* What to do *
Scan the records below for the line with "This screenshot has width=378, height=268." and the line with "Instruction: Open AEEB", and retype that range exactly, both ends included, pictures excepted.

* Information provided *
====

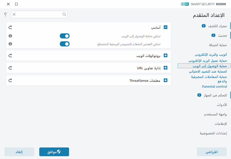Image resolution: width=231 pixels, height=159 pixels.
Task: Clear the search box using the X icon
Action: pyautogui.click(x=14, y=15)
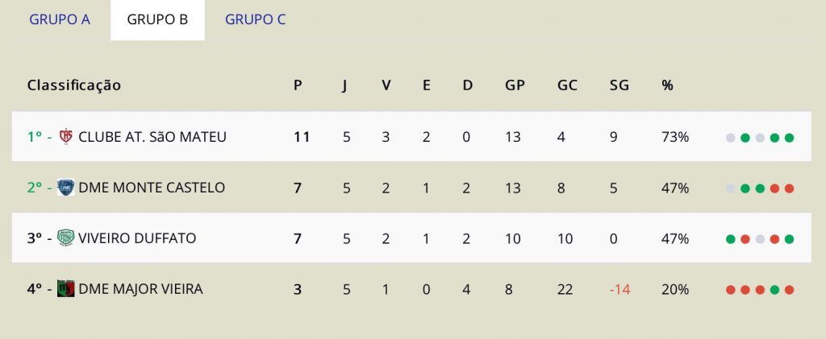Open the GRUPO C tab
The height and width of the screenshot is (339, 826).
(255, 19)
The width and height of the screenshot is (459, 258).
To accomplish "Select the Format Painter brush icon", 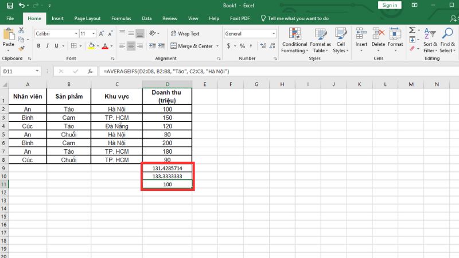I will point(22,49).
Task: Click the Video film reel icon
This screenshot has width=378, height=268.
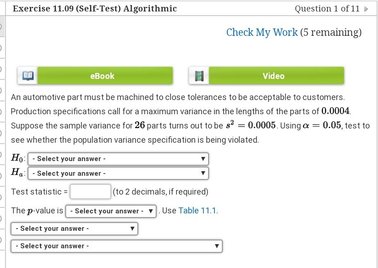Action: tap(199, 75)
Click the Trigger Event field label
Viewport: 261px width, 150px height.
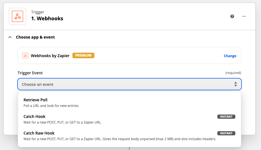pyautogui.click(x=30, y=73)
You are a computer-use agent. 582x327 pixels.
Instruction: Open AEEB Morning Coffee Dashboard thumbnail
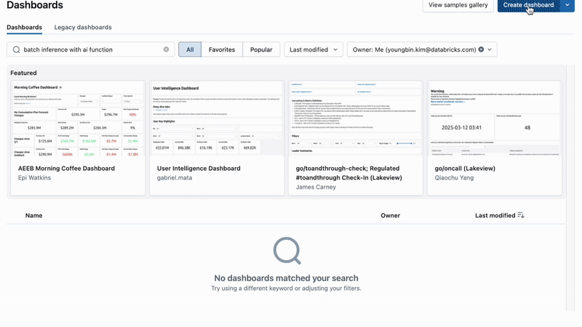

====

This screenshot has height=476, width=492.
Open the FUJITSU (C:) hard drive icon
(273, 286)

====

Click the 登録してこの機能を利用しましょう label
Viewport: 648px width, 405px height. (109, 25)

====

* Response area *
This screenshot has width=378, height=268.
Action: tap(199, 75)
Click the Trigger Event field label
Viewport: 261px width, 150px height.
pyautogui.click(x=30, y=73)
You are a computer-use agent. 582x327 pixels.
Instruction: Open AEEB Morning Coffee Dashboard thumbnail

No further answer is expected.